World / Europe

Economic slowdown is major
hurdle to European business

By Chen Yingqun (chinadaily.com.cn) Updated: 2015-06-10 19:38

The long-drawn-out Chinese economic slowdown remains the top challenge for European business, although more than half of European companies remain optimistic about their growth prospects, said a survey released on Wednesday.

The study showed that the Chinese economy is facing a major correction, making it necessary for the government to discard its 'old toolbox' of high, fixed-asset investments and export-driven growth.

The new leadership has made clear its reform vision to move the economy to the 'new normal', an era that will be characterized by a lower, but more qualitative economic growth pattern.

"But the 'new toolbox' for this qualitative growth is still to be put in place, meaning that, while the growth pattern has already slowed, the shift up the value chain to more quality growth has yet to be realized. The transition period will be difficult," said Joerg Wuttke, president of the European Union Chamber of Commerce in China.

Some companies are now adjusting their strategies in China to the changing economic situation. The survey said that pessimism about growth and profitability has made European businesses cut back, particularly through redundancy with 39 percent of responding companies planning to slash costs — a large jump from 24 percent last year — with most planning lay-offs.

The Business Confidence Survey 2015 was co-conducted by the European Union Chamber of Commerce in China and Roland Berger Strategy Consultants.

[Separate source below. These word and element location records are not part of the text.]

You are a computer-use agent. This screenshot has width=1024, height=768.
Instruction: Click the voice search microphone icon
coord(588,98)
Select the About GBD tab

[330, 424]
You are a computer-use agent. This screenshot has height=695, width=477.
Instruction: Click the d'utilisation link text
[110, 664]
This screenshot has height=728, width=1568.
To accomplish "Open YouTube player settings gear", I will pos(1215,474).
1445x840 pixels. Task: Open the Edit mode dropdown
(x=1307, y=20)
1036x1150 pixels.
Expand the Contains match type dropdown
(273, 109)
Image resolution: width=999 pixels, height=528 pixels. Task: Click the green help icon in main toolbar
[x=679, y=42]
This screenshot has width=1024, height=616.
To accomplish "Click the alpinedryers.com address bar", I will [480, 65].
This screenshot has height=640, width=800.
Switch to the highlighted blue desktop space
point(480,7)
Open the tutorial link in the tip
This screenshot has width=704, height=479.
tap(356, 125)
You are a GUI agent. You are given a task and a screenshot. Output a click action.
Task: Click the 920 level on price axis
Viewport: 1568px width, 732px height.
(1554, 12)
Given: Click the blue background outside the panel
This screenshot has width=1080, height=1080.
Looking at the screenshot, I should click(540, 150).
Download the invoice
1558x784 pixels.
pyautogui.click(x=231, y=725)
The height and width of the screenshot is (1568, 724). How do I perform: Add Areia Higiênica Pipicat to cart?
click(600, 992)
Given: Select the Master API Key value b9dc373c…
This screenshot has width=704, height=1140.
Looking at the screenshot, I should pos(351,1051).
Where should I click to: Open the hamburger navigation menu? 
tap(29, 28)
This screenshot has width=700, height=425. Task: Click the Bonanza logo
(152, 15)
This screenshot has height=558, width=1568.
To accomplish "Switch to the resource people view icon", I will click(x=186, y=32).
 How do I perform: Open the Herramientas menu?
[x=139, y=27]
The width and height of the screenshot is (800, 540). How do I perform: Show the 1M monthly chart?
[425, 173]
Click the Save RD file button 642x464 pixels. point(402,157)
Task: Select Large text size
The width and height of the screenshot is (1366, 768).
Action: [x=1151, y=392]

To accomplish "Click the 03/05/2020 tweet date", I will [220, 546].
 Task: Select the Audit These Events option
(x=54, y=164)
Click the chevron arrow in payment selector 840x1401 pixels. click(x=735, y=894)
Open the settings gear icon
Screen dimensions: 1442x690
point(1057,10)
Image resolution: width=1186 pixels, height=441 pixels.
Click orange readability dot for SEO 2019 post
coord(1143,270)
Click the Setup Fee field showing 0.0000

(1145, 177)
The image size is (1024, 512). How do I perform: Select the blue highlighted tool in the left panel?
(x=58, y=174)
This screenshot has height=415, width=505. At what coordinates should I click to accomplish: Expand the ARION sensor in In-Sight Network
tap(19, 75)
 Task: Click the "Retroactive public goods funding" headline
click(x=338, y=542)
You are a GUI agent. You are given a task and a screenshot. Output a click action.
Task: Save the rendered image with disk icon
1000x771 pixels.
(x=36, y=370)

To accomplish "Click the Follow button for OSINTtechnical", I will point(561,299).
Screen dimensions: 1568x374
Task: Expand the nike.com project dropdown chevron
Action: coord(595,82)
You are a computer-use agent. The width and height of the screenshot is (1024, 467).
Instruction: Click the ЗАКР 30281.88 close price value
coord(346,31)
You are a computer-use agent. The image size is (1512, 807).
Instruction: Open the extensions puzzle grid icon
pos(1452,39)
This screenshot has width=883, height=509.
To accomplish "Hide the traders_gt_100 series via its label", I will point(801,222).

The pain brought by the economic slowdown has hit China veterans hardest, that is, European companies operating in China for more than 10 years, rather than newcomers, European companies operating in China for less than five years, the survey said.

While on average 58 percent of European companies are optimistic about growth, 76 percent that have operated for less than five years in China are positive, the survey said.

Wuttke said longer established companies come mainly from manufacturing but now China is facing overcapacity. Newcomers, who have entered areas which didn’t exist five years ago, are, in a sense, catering to new China.

The survey said most European companies are looking forward to China's reform agenda, and applauds the anti-corruption campaign, but they would want more improvement in legitimatize the environment, administrative issues and discretionary enforcement of regulations.

In particular, a better implementation of rule of law is seen as the top driver for China's economic development going forward, Wuttke said.

Xu Hongcai, a senior economist at the China Center for International Economic Exchanges, a government think tank, said although China’s economic is slowing down, ODI and FDI are both growing quickly this year and the Road and Belt Initiative is also inspiring, so the economy in future has great potential.

Xu said that in the past two years, after the Third Plenum of the 18th Central Committee of Communist Party of China in 2013, there has been great effort to streamline administration and delegate power to the lower levels, and thousands of powers have been delegated.

"The pace of reform in the past two years is faster than that of the 10 years before," he said.

The survey also said innovation will be one of the most critical drivers needed to move the Chinese economy up the value chain.

More than two thirds of European companies that engage in research and development do not have centers in China, and those that do still tend to use them first and foremost for product localization. So it is also important for China to take measures to attract and retain more international talent.